# Convolutional neural networks 101

Convolution neural networks are one of the most successful types of neural networks for image recognition and an integral part of reigniting the interest in neural networks. They are able to extract structural relations in the data, such as spatial in images or temporal in time series.

In this lab, we will experiment with inserting 2D-convolution layers in the fully connected neural networks introduced previously. We will also try to visualize the learned convolution filters and try to understand what kind of features they learn to recognize.

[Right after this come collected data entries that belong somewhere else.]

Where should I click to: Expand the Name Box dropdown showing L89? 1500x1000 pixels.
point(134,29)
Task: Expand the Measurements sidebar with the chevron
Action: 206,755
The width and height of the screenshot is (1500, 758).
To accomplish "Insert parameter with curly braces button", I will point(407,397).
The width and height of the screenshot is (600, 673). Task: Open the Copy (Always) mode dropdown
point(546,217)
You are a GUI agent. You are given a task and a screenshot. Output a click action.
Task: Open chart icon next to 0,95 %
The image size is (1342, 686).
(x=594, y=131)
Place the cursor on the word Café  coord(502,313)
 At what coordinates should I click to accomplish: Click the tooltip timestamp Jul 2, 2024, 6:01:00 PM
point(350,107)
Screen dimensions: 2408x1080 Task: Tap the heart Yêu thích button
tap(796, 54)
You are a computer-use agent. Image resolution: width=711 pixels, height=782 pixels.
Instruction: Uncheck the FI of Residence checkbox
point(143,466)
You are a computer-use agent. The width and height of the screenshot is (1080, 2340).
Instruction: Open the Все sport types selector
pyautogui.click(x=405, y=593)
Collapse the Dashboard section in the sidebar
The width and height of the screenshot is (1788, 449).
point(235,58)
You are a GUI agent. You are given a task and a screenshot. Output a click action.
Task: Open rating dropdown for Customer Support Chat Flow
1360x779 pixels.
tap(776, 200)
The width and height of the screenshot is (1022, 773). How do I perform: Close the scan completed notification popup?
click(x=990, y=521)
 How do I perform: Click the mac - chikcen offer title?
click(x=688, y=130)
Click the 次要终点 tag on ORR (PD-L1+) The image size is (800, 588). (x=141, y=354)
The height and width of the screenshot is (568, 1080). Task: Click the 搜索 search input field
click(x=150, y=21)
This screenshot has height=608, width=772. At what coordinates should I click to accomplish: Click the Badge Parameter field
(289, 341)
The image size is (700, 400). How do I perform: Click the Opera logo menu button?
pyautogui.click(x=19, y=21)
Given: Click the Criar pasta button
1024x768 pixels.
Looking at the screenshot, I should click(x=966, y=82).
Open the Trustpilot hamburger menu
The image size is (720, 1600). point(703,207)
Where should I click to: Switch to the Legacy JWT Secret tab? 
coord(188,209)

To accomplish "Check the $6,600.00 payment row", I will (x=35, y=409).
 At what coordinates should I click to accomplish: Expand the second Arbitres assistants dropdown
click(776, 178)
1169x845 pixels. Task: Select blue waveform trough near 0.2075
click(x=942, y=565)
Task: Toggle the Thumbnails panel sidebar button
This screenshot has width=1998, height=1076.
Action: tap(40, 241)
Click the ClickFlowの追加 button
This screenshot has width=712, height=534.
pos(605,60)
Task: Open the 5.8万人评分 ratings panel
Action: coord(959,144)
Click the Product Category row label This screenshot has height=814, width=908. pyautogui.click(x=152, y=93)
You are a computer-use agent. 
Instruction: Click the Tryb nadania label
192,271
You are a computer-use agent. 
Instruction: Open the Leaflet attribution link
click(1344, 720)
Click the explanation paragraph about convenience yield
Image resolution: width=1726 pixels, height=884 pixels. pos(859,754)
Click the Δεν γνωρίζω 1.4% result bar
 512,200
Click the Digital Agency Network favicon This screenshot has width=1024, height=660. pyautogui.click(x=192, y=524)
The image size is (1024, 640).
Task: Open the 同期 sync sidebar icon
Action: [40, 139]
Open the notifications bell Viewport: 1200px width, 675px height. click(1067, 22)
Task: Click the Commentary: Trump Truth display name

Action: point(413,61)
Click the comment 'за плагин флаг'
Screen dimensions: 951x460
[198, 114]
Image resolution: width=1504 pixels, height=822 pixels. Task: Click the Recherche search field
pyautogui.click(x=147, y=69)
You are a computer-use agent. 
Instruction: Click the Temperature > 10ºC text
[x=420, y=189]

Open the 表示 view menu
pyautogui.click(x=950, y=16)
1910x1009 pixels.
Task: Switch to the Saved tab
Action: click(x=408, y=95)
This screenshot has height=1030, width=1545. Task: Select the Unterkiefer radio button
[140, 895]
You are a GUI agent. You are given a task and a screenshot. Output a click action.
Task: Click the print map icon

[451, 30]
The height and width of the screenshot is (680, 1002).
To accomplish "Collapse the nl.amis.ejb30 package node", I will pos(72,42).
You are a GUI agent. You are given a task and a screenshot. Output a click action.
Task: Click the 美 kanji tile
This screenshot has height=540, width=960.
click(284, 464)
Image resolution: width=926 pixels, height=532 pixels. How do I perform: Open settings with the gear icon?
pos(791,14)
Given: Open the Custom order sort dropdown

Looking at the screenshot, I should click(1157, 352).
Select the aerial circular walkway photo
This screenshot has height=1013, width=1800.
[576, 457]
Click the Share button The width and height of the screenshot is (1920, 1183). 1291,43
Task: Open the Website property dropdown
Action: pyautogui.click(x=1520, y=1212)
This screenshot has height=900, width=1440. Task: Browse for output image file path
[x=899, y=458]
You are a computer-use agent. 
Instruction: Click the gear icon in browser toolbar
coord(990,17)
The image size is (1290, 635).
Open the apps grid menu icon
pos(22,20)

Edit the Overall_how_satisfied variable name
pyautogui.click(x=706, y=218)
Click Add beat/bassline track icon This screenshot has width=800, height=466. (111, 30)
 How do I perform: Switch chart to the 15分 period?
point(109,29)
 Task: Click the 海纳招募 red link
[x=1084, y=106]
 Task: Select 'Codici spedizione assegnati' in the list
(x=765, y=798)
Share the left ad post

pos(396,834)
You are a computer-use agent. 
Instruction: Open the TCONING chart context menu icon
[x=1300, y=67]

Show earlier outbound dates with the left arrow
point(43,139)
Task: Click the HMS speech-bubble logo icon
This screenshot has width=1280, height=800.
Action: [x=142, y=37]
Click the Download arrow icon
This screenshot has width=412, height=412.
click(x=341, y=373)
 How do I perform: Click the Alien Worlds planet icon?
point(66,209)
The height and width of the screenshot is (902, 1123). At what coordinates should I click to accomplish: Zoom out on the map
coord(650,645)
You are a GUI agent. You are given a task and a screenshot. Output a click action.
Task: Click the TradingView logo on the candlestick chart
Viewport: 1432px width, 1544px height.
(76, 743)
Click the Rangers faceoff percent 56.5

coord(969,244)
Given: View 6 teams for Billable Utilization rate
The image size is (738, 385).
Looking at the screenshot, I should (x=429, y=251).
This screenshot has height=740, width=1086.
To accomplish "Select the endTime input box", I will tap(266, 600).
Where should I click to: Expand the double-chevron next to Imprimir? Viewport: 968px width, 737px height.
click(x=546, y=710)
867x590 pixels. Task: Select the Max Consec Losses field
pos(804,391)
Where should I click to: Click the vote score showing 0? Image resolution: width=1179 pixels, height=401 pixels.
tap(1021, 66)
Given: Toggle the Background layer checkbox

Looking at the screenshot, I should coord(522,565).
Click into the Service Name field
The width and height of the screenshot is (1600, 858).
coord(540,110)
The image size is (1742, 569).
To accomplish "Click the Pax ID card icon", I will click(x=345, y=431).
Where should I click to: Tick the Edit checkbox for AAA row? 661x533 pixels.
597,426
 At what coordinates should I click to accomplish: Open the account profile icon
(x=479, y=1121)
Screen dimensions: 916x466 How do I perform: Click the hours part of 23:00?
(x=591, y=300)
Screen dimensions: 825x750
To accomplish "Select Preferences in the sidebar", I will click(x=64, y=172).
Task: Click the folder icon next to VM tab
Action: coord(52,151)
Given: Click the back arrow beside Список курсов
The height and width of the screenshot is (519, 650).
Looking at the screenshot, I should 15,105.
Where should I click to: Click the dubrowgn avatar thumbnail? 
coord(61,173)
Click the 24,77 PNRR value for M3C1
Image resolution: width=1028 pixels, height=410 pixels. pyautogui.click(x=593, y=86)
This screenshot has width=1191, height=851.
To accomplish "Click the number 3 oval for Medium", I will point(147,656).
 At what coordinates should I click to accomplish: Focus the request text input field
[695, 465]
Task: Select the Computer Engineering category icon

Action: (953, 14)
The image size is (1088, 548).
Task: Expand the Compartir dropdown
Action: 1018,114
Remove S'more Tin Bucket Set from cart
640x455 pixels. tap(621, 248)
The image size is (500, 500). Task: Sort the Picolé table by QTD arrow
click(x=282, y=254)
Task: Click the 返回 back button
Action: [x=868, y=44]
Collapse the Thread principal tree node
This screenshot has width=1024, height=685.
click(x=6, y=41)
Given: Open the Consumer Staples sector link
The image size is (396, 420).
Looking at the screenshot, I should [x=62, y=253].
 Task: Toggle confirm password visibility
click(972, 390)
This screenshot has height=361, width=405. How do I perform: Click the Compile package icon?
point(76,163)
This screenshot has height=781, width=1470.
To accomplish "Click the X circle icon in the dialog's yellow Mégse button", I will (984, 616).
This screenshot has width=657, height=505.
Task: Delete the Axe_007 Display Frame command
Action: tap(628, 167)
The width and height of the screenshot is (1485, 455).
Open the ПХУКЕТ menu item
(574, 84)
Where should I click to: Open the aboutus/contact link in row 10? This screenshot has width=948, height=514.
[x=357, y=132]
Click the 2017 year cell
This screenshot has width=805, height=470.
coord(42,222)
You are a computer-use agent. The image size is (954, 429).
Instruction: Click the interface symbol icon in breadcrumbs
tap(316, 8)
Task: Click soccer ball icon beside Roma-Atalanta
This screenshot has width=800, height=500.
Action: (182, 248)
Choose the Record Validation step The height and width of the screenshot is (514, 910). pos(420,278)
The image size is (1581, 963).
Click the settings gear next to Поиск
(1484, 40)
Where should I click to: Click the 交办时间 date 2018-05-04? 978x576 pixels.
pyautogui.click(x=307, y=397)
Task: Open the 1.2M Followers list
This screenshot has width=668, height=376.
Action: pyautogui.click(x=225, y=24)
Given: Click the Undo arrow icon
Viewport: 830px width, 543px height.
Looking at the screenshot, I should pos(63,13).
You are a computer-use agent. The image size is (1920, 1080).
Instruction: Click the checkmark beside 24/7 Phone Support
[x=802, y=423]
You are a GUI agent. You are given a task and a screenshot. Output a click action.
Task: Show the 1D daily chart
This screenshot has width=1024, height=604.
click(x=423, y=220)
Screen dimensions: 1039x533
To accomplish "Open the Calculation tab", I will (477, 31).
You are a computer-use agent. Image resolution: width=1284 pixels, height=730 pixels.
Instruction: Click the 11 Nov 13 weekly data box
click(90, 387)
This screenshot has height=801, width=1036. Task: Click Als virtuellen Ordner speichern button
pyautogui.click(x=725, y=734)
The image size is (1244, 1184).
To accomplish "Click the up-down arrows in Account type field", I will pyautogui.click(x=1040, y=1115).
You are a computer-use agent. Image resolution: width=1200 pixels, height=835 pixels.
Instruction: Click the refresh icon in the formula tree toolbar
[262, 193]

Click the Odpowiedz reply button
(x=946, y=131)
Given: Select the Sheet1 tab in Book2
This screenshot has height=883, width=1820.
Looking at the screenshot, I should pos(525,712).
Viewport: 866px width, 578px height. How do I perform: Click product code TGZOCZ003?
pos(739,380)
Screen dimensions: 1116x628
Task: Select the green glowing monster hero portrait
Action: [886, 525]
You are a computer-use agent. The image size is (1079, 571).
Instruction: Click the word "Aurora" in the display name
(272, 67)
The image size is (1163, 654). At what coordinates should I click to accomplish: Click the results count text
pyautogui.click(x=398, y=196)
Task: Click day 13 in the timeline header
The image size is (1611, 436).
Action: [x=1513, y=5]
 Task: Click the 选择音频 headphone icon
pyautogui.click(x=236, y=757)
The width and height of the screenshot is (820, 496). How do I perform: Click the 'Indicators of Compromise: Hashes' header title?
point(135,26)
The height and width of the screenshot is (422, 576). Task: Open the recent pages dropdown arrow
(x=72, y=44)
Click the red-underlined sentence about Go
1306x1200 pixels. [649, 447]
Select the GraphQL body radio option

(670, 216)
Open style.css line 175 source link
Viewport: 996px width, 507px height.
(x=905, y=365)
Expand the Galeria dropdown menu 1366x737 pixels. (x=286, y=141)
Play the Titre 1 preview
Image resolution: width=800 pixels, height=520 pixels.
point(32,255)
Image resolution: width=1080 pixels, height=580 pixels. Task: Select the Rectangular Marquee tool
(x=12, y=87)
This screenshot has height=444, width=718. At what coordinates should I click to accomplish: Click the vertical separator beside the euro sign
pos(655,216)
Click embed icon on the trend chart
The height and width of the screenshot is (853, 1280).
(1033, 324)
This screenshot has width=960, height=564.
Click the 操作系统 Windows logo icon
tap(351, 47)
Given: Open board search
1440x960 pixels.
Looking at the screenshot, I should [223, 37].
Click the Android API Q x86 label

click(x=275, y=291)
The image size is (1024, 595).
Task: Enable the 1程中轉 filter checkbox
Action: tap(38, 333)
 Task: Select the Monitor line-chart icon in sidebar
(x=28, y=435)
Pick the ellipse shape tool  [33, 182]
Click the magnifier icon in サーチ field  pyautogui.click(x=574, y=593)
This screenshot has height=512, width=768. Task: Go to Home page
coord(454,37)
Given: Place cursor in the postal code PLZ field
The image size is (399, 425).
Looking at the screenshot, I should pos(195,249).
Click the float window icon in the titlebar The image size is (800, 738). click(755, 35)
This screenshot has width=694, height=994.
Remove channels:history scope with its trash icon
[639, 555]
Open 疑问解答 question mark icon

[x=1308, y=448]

If you have not watched Jason Yosinski's [video on visualizing convolutional networks](https://www.youtube.com/watch?v=AgkfIQ4IGaM), you definitely should do so now. If you are unfamiliar with the convolution operation, [Vincent Dumoulin](https://github.com/vdumoulin/conv_arithmetic) has a nice visualization of different convolution variants. For a more in-depth tutorial, please see also [cs231n.github.io/convolutional-networks](http://cs231n.github.io/convolutional-networks).

## Reminder: what are convolutional networks?

Standard ConvNets are, in many respects, very similar to the dense feedforward networks we saw previously:
 * The network is still organized into layers.
 * Each layer is parameterized by weights and biases.
 * Each layer has an element-wise non-linear transformation (activation function).
 * There are no cycles in the connections (more on this in later labs).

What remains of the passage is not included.